Fue entonces cuando me di cuenta de que ese tipo estaba cometiendo un terrible error. Sin duda, mi novela les había hecho creer que yo poseía realmente esa obra que me había inventado por completo y que constituía el núcleo del misterio que hacía avanzar la trama, ni más ni menos que un libro fantástico que permitía a su dueño leer las poesías que ordenó quemar el sultán Abdelmumen. Cerré los ojos, oyendo a mi padre farfullando de nuevo sobre mi apellido mientras yo buscaba la manera de zanjar este absurdo problema con unos editores ingleses de los que no sabía ni que existiesen.

−¡Señor Elio Vázquez, saque sus cuartos del banco y cómpreme la puñetera casa!

−Escúcheme –dije tratando de concentrarme en la conversación−. ¿No se da cuenta de que hablamos de algo absurdo? No existe ningún libro como el de mi novela, es un libro imaginario que describe algo imposible, como puede serlo La historia interminable… Son mundos creados para evadirnos de este otro mundo real y cruel que nos ahoga diariamente. Ojalá existiera El libro de las palabras robadas, pero puestos a fantasear estará de acuerdo conmigo que el derecho a poseerlo sería entonces de los poetas árabes, ¿no lo cree así?

Estaba seguro de que había terminado por convencerlo con mi reconvención. Aguardé más de un minuto a que respondiera, creyéndolo derrotado.

−Lamento que no quiera colaborar –dijo al fin−. Esto nos obliga a actuar de otra manera… Muy pronto tendrá noticias nuestras.

Me había colgado, dejándome con ganas de aclarar su velada amenaza, y cerré el móvil de un golpe, con el corazón golpeándome el pecho como si quisiera escaparse de mi cuerpo. Pensaba en Ágata, en el libro que me había mostrado y en el texto que había descubierto en él, y sentí la imperiosa necesidad de regresar a casa y releer mi novela. Miré entonces hacia la puerta de cristal, y vi el cielo nublado y a mi padre en primer término con la regadera ya vacía en la mano.

−Hijo, pareces un cadáver. ¿Te encuentras bien?

Estudié esa figura que se recortaba contra el vano de la puerta. Damián estaba allí, como siempre, con esa expresión serena de la que había hecho gala toda su vida, la de un hombre cabal, equilibrado y pacífico. Dio un paso corto, se miró la punta de los zapatos, y de súbito volvió a enseñarme ese aire de desvarío que se apoderaba de él.

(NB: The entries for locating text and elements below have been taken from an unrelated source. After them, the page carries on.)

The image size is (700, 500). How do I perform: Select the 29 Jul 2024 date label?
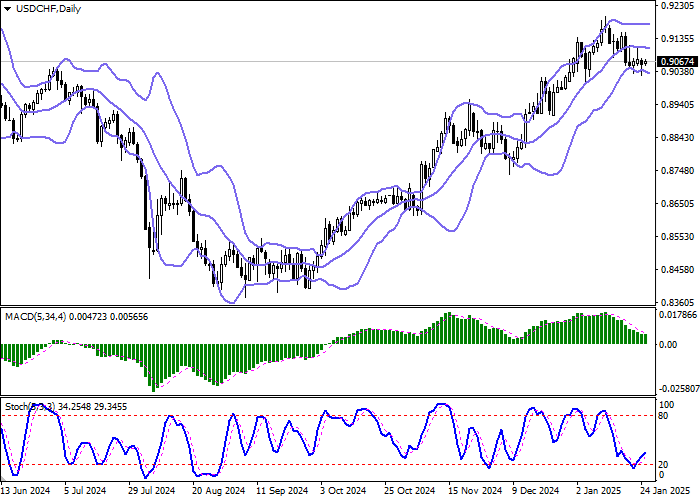pos(153,492)
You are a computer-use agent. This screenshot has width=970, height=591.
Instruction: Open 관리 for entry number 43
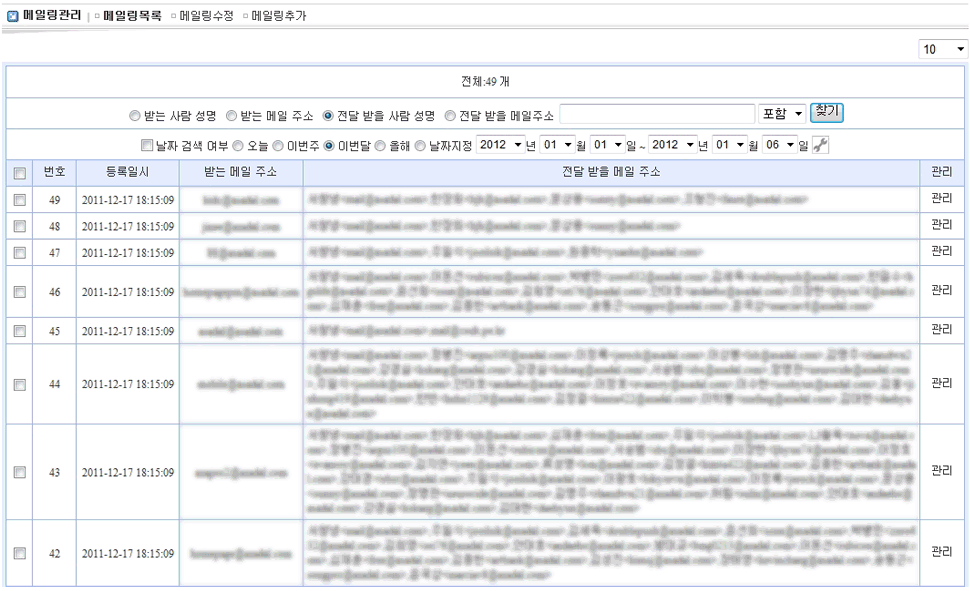click(x=942, y=470)
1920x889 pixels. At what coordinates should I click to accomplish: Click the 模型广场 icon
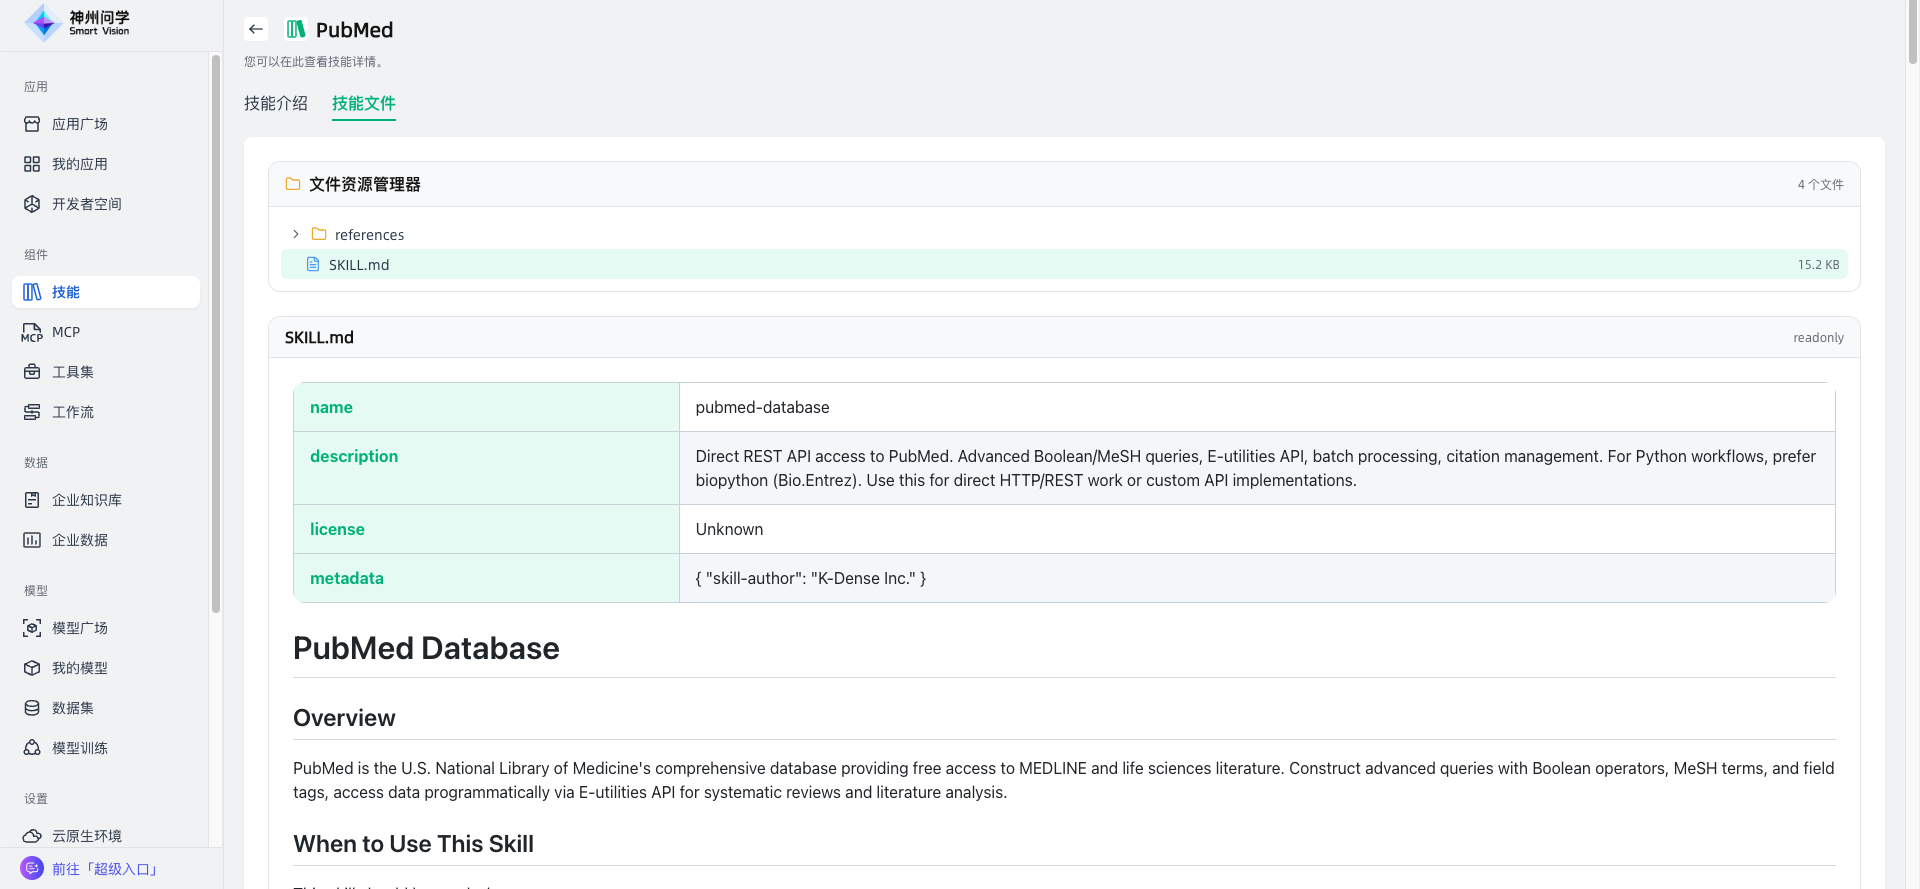[32, 628]
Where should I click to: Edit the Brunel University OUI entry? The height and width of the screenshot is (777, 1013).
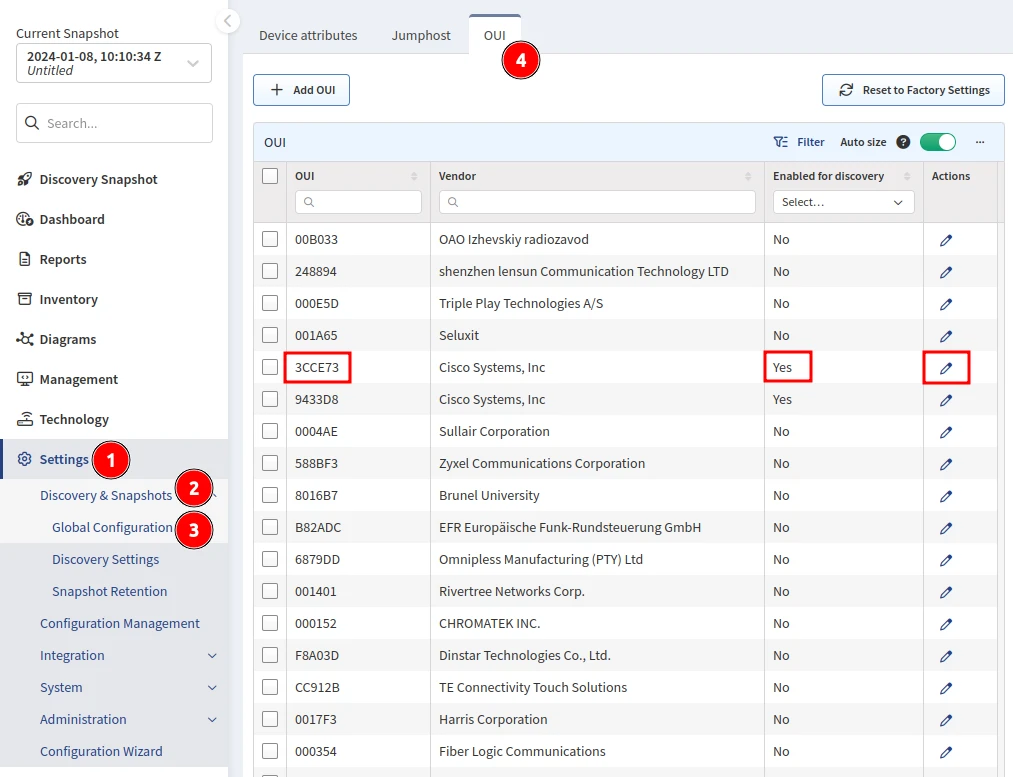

−No te quedes ahí parado, podría mearme encima de ti si quisiera… −esbozó una sonrisa torpe, como si escapara de él, y no supe si ese hombre seguía siendo mi padre o no.

Me giré, no pude evitar darle la espalda, y me encontré entre sus estadios vacíos, en medio de un silencio congelado en imágenes en blanco y negro, y traté de reprimir mi llanto.

Me daba cuenta de que Moses estaba absolutamente concentrado en mi historia, como si la llamada de O´Neal lo hubiera desorientado.

−Aclárame algo, Elio −dijo entonces−. ¿El libro que te mostró tu madre es el mismo del que te hablaba O´Neal?

−No exactamente.

−¿Por qué piensas que ellos creían que tenías el original de El libro de las palabras robadas?

Moví la cabeza de un lado a otro, sin certeza de nada. Entonces Moses dejó la libreta a un lado y se incorporó. Me sorprendió la agilidad del movimiento. De su escritorio, cogió un libro y descubrí con un algo de regocijo que finalmente se había decidido a cumplir su promesa: había comprado mi novela.

−No sabía que te gustaran los relatos de misterio −apunté con algo de guasa.

−No, no me gustan, pero tengo que leerla si quiero ayudarte. ¿Por qué no usas el apellido de tu padre? Urrea suena bastante mejor que Vázquez para un escritor.

−Fue una decisión algo romántica aunque quizá equivocada −le repliqué−. Seguramente tengas razón, como mi padre...

−Creo que seguiremos mañana −había devuelto mi libro a su sitio, y me contemplaba con el distanciamiento que creaba en cuanto la sesión llegaba a su término−. Elio, puedes llevarte tus seis pitillos –añadió sacando su reloj de bolsillo del chaleco.

Tomé aire, asentí, y lentamente repuse mi cajetilla con seis ejemplares impecables.